-------- Provided information

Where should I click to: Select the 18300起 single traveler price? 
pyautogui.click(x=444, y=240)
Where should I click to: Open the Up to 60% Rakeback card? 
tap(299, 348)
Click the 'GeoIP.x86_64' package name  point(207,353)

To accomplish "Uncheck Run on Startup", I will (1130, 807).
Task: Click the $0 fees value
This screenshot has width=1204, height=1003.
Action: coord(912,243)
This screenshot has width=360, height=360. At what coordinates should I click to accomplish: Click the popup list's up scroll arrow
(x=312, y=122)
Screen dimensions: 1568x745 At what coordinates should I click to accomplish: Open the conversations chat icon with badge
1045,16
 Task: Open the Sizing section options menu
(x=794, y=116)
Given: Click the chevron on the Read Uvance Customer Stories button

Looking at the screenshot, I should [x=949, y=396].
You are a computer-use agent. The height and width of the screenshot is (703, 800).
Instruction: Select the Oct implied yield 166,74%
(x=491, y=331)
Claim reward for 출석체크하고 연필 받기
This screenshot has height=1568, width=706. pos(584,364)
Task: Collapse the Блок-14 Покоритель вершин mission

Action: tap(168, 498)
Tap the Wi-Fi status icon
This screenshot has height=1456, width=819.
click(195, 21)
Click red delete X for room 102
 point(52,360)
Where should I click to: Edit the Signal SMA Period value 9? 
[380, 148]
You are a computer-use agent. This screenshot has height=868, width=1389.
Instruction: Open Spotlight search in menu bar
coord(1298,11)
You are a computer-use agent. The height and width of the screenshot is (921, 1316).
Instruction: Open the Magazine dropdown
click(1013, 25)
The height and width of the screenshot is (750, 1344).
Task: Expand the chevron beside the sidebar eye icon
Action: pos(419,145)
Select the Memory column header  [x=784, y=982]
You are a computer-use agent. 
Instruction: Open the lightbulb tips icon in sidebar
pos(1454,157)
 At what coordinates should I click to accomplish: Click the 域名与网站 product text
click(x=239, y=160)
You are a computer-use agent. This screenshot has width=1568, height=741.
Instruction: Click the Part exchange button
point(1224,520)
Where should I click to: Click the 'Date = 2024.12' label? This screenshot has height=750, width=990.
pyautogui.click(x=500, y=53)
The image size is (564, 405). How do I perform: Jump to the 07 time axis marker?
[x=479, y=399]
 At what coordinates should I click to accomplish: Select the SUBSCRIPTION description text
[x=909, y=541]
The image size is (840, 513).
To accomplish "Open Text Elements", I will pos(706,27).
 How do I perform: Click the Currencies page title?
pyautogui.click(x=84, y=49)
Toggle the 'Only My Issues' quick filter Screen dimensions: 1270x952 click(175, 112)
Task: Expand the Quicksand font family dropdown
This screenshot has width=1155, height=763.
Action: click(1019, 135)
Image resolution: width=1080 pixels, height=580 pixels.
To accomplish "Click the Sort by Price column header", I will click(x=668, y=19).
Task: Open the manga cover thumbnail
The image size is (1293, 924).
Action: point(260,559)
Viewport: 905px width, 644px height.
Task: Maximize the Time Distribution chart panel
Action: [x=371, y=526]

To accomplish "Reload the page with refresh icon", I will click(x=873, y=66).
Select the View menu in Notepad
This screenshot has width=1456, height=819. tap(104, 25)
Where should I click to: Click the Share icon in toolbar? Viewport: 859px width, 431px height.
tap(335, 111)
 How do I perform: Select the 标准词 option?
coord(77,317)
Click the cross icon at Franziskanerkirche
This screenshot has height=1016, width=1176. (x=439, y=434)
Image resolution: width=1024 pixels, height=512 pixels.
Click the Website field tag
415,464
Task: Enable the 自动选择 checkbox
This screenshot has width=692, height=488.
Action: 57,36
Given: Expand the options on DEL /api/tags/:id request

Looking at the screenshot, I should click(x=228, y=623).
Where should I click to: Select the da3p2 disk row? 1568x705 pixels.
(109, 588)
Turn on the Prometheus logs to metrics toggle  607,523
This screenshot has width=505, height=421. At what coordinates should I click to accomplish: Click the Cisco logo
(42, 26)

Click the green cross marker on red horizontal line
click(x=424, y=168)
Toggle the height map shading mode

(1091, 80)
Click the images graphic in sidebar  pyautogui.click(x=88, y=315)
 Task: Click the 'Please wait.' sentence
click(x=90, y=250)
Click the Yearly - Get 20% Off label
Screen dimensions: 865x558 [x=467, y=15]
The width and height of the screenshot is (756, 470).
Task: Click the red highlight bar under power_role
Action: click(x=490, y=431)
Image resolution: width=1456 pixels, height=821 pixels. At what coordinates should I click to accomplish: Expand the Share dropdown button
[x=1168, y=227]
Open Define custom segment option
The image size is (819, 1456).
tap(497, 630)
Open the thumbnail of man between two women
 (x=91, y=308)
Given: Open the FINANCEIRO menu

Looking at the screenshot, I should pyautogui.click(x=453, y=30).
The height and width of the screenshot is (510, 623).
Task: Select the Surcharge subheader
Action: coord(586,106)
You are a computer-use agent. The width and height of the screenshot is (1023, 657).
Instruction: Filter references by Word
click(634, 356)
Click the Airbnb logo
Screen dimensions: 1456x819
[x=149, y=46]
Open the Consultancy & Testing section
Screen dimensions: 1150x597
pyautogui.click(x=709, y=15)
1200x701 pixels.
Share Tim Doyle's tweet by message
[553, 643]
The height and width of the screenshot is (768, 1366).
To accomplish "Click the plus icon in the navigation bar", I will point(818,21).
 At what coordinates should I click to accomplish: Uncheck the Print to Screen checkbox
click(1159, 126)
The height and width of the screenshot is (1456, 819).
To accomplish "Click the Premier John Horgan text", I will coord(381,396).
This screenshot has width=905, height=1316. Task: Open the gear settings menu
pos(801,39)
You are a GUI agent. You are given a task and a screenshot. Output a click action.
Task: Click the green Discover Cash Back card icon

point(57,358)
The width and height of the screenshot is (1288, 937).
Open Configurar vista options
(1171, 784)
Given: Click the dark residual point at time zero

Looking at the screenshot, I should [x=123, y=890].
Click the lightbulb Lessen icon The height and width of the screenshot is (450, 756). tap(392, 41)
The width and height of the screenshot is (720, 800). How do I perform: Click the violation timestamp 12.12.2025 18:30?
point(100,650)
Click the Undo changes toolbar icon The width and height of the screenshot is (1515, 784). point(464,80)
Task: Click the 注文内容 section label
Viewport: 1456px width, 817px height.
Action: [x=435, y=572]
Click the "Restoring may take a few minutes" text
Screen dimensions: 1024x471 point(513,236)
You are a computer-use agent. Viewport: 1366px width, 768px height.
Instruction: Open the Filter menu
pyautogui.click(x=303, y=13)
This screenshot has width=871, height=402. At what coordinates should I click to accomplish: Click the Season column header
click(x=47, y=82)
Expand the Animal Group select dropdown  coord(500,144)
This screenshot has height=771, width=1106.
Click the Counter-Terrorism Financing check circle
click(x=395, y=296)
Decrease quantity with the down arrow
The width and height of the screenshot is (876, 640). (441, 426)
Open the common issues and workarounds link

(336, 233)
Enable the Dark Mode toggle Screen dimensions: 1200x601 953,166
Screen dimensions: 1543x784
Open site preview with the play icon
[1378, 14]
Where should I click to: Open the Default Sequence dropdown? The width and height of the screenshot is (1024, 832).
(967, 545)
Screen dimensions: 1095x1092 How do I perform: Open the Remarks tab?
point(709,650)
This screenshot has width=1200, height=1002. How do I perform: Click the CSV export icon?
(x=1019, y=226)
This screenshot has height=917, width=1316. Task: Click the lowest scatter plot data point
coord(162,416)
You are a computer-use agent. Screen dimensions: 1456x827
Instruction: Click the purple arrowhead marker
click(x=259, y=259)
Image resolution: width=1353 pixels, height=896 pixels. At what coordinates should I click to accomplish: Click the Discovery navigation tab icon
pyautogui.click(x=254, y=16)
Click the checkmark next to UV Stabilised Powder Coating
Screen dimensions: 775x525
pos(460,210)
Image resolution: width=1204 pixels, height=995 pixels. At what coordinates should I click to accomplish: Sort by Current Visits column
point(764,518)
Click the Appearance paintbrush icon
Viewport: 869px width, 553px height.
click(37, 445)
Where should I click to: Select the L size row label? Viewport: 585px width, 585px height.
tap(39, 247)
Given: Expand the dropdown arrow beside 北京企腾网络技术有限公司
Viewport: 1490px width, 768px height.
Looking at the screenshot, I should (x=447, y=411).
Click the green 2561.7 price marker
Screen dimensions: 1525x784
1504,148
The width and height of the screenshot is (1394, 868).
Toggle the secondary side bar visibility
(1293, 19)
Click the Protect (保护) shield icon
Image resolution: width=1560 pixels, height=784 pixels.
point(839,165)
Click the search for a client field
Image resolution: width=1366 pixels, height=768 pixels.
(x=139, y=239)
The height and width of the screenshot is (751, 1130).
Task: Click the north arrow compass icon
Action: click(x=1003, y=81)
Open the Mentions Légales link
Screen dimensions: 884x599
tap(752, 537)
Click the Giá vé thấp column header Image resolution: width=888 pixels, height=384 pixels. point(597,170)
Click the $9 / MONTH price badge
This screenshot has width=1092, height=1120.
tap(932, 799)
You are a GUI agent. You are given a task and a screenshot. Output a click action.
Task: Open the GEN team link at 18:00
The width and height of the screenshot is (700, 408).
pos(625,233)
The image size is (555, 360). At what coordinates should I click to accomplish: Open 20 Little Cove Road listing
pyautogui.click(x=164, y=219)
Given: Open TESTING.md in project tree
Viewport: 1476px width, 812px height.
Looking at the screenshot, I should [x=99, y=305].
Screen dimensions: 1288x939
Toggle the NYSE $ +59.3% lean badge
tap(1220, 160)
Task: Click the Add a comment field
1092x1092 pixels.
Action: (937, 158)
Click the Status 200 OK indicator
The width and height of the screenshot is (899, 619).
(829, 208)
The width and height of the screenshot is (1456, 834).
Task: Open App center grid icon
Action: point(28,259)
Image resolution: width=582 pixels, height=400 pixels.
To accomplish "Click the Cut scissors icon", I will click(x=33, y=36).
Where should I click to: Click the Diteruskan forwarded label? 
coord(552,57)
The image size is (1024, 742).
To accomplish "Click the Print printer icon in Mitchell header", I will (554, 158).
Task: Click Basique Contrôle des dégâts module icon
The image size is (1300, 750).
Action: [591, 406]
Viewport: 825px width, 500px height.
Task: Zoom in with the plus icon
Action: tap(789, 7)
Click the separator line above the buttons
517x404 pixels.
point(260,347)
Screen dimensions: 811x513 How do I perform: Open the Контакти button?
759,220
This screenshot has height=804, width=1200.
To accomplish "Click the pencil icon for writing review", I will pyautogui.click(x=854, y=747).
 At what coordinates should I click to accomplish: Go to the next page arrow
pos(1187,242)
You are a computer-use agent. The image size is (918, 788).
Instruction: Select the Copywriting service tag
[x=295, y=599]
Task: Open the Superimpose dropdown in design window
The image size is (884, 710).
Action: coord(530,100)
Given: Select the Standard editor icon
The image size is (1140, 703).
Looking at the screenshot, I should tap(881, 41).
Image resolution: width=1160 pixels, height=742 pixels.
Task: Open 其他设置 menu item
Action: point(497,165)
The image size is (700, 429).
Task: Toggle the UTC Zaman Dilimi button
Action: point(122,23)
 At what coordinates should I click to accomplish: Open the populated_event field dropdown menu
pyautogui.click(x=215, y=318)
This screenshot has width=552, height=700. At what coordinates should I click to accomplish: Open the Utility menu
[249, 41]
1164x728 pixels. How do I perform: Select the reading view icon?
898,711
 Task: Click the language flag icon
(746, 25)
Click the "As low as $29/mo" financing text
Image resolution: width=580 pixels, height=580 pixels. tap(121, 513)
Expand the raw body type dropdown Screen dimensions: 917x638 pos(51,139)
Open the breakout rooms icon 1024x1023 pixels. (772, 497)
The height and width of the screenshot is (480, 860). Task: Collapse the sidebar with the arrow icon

----------------

§ Problem details:
Quote the entries verbatim, beginning at the line that contains "The width and height of the screenshot is (1288, 937)." and stopping after the line that contains "click(x=259, y=259)".

§ Exercise result:
The width and height of the screenshot is (1288, 937).
Open Configurar vista options
(1171, 784)
Given: Click the dark residual point at time zero

Looking at the screenshot, I should [x=123, y=890].
Click the lightbulb Lessen icon The height and width of the screenshot is (450, 756). tap(392, 41)
The width and height of the screenshot is (720, 800). How do I perform: Click the violation timestamp 12.12.2025 18:30?
point(100,650)
Click the Undo changes toolbar icon The width and height of the screenshot is (1515, 784). point(464,80)
Task: Click the 注文内容 section label
Viewport: 1456px width, 817px height.
Action: [x=435, y=572]
Click the "Restoring may take a few minutes" text
Screen dimensions: 1024x471 point(513,236)
You are a computer-use agent. Viewport: 1366px width, 768px height.
Instruction: Open the Filter menu
pyautogui.click(x=303, y=13)
This screenshot has width=871, height=402. At what coordinates should I click to accomplish: Click the Season column header
click(x=47, y=82)
Expand the Animal Group select dropdown  coord(500,144)
This screenshot has height=771, width=1106.
Click the Counter-Terrorism Financing check circle
click(x=395, y=296)
Decrease quantity with the down arrow
The width and height of the screenshot is (876, 640). (441, 426)
Open the common issues and workarounds link

(336, 233)
Enable the Dark Mode toggle Screen dimensions: 1200x601 953,166
Screen dimensions: 1543x784
Open site preview with the play icon
[1378, 14]
Where should I click to: Open the Default Sequence dropdown? The width and height of the screenshot is (1024, 832).
(967, 545)
Screen dimensions: 1095x1092 How do I perform: Open the Remarks tab?
point(709,650)
This screenshot has width=1200, height=1002. How do I perform: Click the CSV export icon?
(x=1019, y=226)
This screenshot has height=917, width=1316. Task: Click the lowest scatter plot data point
coord(162,416)
You are a computer-use agent. Screen dimensions: 1456x827
Instruction: Click the purple arrowhead marker
click(x=259, y=259)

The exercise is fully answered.